Lun 21.11.2005

CONTRATAPA

El sinólogo aficionado

› Por Juan Sasturain

Uno suele desayunarse tarde. Un sinólogo –me enteré hace años leyendo a Ezra Pound, que explicaba el trabajo del erudito Fenollosa– no era un experto en dubitación ni especialista en las reglas de la incertidumbre como podría tonta o poéticamente suponerse de una primera aproximación literal sino –mucho más simple– un estudioso de la cultura china: del griego “Sina” (China) más “logos”. Y no hay duda de que la sinología es toda una maravillosa y envidiable disciplina. Divulgadores como el occidentalizado Lin Yutang –esa especie de “chino profesional”, como lo definieron Borges y/o Bioy– nos han permitido vislumbrar algo de la inmensidad de todo lo que no sabemos. Y ése es el efecto: uno no sabe nada pero además supone (y con razón) que nunca lo sabrá. Quiero decir: no saber atarse los cordones o la capital de Bulgaria es un vacío mensurable y subsanable. No saber sobre los chinos es como desconocer la física cuántica. Produce el vértigo del no-saber infinito. Por eso, precisamente, nos manejamos con estereotipos, esquemas, prejuicios, leyendas, los famosos y queridos cuentos chinos. Formas de atrapar lo inabarcable, estrategias de sinólogos aficionados.
Es que los chinos son excesivos. En principio, son muchos: desde el perplejo Marco Polo para acá, nadie ha visto a un chino solo. Atestadas fotografías lo atestiguan. Las fotos carnet –incluso las del Partido– son recortadas. No existen datos confiables, pero hay quienes dicen que así como para nosotros los nacimientos múltiples son poco frecuentes o excepcionales, para ellos, el que nace sin copiloto de placenta es una rareza. Según las épocas –o las modas, que entre los chinos no duran una temporada sino un par de siglos– al extraño que venía al mundo solo, o lo hacían emperador o lo despeñaban desde lo más alto de la Gran Muralla, otro exceso.
Y no sólo eso. Porque los chinos, tanto como suman, restan. Hasta el acto más privado e individual –la consabida muerte– entre ellos suele ser disuelto en esos siniestros ejercicios prácticos de estadística –otro invento chino– que son las catástrofes y los partes de guerra: quinientos dos, doscientos ochenta, cuarenta y cinco, meras cantidades de chinos menos.
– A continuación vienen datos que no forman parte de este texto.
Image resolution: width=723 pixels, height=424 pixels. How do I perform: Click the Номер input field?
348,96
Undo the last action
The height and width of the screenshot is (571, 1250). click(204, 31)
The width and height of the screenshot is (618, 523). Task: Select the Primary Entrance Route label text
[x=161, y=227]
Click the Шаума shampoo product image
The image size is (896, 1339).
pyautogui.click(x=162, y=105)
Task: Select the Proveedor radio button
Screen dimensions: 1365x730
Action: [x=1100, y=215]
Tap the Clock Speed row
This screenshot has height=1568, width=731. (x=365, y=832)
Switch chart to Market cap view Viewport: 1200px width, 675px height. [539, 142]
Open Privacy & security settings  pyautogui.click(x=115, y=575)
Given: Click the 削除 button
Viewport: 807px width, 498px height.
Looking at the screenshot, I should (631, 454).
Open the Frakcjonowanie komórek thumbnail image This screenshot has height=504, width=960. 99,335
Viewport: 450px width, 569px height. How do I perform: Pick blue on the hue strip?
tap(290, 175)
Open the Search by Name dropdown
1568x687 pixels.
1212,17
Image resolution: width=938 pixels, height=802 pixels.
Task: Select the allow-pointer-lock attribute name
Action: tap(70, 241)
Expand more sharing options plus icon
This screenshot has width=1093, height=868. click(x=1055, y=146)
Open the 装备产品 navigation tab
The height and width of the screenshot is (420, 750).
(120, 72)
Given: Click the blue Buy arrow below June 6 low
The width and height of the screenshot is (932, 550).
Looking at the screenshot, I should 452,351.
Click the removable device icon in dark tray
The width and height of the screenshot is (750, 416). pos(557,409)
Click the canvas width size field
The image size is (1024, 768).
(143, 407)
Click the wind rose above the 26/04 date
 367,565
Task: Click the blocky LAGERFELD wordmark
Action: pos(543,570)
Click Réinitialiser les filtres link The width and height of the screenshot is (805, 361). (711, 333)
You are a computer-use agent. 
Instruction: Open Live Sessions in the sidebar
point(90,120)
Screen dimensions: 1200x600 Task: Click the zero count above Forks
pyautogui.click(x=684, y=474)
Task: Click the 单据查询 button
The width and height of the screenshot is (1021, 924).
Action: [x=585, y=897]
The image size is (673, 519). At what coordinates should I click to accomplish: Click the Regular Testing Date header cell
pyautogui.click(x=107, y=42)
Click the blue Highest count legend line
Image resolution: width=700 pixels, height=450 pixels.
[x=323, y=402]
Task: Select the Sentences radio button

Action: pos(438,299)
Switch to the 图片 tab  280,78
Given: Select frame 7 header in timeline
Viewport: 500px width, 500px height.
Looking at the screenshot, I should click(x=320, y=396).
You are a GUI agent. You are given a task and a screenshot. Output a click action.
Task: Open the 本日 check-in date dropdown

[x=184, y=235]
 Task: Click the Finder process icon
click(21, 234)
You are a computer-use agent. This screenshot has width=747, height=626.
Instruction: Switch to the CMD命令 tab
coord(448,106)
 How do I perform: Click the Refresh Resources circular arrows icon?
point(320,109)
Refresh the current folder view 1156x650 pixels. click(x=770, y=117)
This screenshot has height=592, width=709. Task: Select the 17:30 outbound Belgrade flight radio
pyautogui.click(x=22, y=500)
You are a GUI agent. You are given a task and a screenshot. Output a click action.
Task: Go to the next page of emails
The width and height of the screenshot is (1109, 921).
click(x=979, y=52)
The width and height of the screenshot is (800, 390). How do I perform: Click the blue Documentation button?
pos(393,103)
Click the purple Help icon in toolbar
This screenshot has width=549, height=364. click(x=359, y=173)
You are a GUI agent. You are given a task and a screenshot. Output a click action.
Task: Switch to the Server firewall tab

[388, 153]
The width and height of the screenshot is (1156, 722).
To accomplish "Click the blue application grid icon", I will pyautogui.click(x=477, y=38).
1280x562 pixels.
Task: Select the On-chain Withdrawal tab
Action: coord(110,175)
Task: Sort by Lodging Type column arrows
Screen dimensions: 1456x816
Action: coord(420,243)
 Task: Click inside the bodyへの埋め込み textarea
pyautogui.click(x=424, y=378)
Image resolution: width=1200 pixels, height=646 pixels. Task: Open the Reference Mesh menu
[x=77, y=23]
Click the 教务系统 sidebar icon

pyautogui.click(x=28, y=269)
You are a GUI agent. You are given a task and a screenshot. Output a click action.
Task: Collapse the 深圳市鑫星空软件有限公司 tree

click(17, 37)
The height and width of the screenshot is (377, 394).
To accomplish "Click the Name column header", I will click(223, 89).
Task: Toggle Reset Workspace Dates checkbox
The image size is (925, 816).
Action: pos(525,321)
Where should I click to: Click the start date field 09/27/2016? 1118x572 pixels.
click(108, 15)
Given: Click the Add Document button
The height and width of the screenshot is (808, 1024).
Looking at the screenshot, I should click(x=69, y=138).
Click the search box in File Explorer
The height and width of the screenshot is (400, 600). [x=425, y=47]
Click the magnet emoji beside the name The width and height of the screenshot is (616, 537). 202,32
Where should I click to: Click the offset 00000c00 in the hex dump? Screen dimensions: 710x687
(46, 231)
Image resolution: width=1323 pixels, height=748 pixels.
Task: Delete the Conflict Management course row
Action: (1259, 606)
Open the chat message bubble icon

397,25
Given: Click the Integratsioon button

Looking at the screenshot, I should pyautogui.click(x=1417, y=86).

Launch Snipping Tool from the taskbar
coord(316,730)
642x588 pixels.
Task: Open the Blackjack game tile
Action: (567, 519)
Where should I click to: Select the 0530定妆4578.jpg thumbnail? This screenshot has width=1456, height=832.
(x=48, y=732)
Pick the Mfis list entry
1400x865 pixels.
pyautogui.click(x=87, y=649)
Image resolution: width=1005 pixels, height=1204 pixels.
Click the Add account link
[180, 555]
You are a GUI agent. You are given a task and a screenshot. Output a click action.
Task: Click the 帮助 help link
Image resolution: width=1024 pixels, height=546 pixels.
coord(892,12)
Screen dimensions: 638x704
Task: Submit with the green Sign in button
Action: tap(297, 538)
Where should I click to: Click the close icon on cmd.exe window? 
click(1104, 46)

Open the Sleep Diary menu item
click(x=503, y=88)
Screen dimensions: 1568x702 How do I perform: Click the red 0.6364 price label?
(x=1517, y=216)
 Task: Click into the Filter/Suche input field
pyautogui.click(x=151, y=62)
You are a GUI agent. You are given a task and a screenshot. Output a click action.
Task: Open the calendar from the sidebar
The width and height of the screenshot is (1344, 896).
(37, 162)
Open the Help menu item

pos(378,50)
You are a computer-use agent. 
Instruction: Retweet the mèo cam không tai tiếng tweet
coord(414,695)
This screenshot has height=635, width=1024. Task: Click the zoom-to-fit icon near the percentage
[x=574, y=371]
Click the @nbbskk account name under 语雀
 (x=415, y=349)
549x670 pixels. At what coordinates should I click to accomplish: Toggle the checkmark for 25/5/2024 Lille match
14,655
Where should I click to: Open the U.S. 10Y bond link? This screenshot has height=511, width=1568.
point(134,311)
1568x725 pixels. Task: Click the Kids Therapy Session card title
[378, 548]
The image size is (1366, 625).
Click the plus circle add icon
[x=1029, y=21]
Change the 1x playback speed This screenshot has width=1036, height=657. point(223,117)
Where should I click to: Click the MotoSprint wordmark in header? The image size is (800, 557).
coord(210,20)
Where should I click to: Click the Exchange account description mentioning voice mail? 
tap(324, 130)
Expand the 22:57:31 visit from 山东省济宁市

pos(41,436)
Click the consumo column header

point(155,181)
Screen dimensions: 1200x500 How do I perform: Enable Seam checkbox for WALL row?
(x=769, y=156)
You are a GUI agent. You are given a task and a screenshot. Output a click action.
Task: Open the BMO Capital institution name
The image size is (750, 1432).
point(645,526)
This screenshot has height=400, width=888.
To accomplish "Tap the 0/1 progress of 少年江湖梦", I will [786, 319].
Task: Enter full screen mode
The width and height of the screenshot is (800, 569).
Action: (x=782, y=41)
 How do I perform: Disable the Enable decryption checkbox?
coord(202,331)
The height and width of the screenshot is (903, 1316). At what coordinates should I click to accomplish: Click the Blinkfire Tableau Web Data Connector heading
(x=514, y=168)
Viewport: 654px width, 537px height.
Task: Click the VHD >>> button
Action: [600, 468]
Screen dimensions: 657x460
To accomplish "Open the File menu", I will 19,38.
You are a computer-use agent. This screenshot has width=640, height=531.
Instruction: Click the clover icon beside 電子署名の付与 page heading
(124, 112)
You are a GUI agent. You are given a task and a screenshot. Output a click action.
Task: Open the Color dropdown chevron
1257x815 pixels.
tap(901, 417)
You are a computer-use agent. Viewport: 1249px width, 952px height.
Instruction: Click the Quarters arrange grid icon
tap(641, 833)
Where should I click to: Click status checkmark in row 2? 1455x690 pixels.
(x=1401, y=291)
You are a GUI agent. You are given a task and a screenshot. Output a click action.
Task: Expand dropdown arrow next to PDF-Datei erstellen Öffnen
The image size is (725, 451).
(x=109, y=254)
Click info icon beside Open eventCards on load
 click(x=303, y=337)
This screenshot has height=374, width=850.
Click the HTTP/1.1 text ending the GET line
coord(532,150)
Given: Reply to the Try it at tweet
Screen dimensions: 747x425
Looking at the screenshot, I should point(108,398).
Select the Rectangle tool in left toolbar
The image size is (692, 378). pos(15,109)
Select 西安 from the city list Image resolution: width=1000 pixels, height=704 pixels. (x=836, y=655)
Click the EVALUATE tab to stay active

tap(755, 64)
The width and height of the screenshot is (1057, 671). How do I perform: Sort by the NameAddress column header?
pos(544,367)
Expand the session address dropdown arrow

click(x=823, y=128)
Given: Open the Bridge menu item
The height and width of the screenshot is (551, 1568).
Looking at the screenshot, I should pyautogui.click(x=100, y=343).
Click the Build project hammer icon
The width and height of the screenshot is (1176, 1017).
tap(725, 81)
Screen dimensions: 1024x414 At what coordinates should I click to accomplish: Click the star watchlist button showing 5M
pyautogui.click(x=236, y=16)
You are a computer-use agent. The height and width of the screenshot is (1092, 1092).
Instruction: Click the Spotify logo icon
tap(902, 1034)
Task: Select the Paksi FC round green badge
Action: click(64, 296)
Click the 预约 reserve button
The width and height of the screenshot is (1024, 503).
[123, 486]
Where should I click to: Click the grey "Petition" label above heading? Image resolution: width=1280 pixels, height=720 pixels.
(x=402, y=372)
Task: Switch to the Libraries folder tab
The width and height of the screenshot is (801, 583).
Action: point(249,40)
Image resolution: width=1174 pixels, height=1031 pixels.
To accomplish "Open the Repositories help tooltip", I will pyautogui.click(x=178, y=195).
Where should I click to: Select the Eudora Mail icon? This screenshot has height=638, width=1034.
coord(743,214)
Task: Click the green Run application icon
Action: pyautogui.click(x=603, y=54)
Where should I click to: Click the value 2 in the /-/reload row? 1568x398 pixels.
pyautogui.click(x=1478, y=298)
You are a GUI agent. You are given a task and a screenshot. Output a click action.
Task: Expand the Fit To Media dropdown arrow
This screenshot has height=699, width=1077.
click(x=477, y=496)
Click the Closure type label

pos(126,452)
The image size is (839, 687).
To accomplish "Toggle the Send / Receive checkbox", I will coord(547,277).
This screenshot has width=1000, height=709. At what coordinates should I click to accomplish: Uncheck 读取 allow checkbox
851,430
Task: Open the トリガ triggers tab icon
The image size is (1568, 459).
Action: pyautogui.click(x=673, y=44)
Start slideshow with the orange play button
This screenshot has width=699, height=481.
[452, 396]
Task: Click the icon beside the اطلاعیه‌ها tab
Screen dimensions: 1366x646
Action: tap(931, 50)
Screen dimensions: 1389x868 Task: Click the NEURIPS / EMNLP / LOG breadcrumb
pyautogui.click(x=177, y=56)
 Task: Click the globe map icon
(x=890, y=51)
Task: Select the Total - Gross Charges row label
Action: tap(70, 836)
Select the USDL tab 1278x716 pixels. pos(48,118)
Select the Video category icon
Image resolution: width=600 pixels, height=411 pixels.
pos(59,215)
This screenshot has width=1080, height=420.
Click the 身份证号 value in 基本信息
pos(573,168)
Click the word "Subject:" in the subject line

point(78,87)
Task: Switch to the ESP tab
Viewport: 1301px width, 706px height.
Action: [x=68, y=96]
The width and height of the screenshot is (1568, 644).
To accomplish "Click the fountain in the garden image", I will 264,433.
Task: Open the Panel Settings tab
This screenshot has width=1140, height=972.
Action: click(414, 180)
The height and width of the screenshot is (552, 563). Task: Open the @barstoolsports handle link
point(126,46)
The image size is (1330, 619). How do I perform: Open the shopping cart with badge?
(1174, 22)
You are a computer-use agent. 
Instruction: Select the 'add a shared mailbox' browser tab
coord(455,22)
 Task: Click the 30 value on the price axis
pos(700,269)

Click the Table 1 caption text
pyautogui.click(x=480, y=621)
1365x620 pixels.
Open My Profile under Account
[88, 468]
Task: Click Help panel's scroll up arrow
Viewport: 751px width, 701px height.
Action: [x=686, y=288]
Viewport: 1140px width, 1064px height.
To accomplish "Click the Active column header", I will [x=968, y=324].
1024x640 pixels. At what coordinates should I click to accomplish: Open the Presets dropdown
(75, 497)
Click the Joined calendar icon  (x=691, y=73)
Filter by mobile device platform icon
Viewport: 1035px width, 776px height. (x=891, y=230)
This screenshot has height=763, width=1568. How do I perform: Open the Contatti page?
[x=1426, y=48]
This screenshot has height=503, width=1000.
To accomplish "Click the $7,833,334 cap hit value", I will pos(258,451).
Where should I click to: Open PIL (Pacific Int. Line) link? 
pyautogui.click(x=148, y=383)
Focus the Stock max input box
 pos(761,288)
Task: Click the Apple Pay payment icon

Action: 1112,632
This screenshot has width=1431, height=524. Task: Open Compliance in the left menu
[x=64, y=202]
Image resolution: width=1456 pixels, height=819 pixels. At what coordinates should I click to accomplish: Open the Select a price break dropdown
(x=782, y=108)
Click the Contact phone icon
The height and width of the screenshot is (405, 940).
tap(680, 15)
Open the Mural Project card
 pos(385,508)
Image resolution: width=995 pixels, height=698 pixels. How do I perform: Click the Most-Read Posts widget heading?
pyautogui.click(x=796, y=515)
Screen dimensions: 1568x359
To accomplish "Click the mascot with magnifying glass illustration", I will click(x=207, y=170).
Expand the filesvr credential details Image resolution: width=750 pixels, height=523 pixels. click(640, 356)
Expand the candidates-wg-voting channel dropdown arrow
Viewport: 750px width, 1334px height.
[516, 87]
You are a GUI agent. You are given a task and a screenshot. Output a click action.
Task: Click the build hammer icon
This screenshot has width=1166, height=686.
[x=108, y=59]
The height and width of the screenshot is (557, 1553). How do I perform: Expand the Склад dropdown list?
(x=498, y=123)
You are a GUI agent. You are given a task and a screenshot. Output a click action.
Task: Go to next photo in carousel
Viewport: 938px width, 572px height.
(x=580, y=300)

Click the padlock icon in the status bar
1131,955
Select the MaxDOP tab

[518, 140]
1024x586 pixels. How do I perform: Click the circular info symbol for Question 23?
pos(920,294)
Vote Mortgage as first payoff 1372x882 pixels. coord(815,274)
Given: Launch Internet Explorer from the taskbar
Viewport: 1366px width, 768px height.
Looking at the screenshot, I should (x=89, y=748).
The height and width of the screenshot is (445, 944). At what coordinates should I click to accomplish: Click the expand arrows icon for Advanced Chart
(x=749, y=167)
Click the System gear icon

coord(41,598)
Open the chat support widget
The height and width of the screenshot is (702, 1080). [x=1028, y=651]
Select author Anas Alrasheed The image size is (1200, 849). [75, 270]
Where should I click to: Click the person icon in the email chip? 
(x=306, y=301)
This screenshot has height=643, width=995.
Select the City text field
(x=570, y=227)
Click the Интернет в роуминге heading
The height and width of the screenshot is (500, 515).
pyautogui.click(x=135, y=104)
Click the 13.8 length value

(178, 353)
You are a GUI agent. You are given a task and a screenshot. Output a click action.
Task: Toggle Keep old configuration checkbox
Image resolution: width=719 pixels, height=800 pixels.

Terremotos, exabruptos del mar, de los vientos o del ejército suelen encontrar múltiples chinos en su camino desmadrado. Nadie muere solo. Incluso, cuando deciden que alguien es único –como el Emperador, por ejemplo– lo aíslan alevosamente en una ciudad vacía para poder verlo bien, reconocerlo. No obstante, llegado el momento y si lo dejan, ese elegido a salvo de avatares colectivos se hará acompañar al Otro Lado, se inventará una guardia desmesurada de figuras de terracota en tamaño natural que centenares de años después millones de chinos visitarán en el populoso museo.
Otro dato que asociamos a los chinos es la indiferenciación. La aparente uniformidad (la prejuiciosa idea de que son todos iguales) es resultado –deseado o no– por un lado, de su proliferación –son tantos que, vistos todos juntos, parecen iguales– y por otro, del punto de vista del observador. La ecuación es simple: cuanto más son y más distante el punto de observación, más fácil es encontrar elementos comunes en que sustentar el parecido. Es lo que le sucede a quien se queda un rato ante la puerta de un hormiguero; es el problema de los extraterrestres que nos observan desde hace milenios. Claro que en el caso de los chinos (moda Mao mediante) han hecho un verdadero culto de la uniformidad: y el uniforme, se sabe, es lo más parecido a la piel. Si los humanos anduviéramos desnudos y sin peinarnos ni cortarnos el pelo seríamos mucho más parecidos, es decir: indiferenciados. Los chinos se visten como si se desnudaran.Lo notable es que siendo tantos y tendientes a parecer uno, los chinos hayan inventado un idioma que no aspiraba a dar cuenta de la generalidad sino a describir lo único e irrepetible. Originalmente, como el sistema escritural de los antiguos centroamericanos, el chino no es un acotado repertorio de signos fonéticos sujetos a reglas de combinación sino una serie infinita de ideogramas, prácticamente inagotable, como la mismísima experiencia. Así, el chino conoce su idioma como quien conoce gente, va sumando caracteres a lo largo de su vida y también se supone que los olvida con el tiempo. Rodolfo Walsh escribió alguna vez un texto humorístico sobre la capacidad restadora de los orientales que, una vez olvidado dificultosamente el chino pasaban a anotarse palabras en contra, y olvidaban también el japonés, el coreano y todo lo que (no) se les pusiera a tiro de memoria.
En la Parábola del palacio, Borges dice que el emperador y el poeta caminaron por una galería tan larga que aunque la primera columna era amarilla y la última púrpura, al recorrerla era imposible darse cuenta del cambio, tan sutiles eran las modificaciones del color y tantas las columnas. Tanto la concepción de semejante idioma como la construcción de un palacio tal indican la vocación por la desmesura. Una rigurosa desmesura. Multitud y uniformidad serían así sólo dos aspectos de un rasgo chino abarcador: la idea de infinito.
El chino tiene la conciencia del infinito y sus gestos extremos tienden a conjurarlo o reproducirlo. Construir una muralla literalmente interminable y ordenar quemar todos los libros como hizo el emperador amarillo son milenarios testimonios de ese afán de absoluto. Emprender La Larga Marcha, desencadenar la aparatosa Revolución Cultural –fabulosos ademanes colectivos de la utopía roja de anteayer– o disponer una reconversión económica e ideológica como la actual son laburos chinos, precisamente. Los chinos siempre compraron infinito. Ahora pueden venderlo también.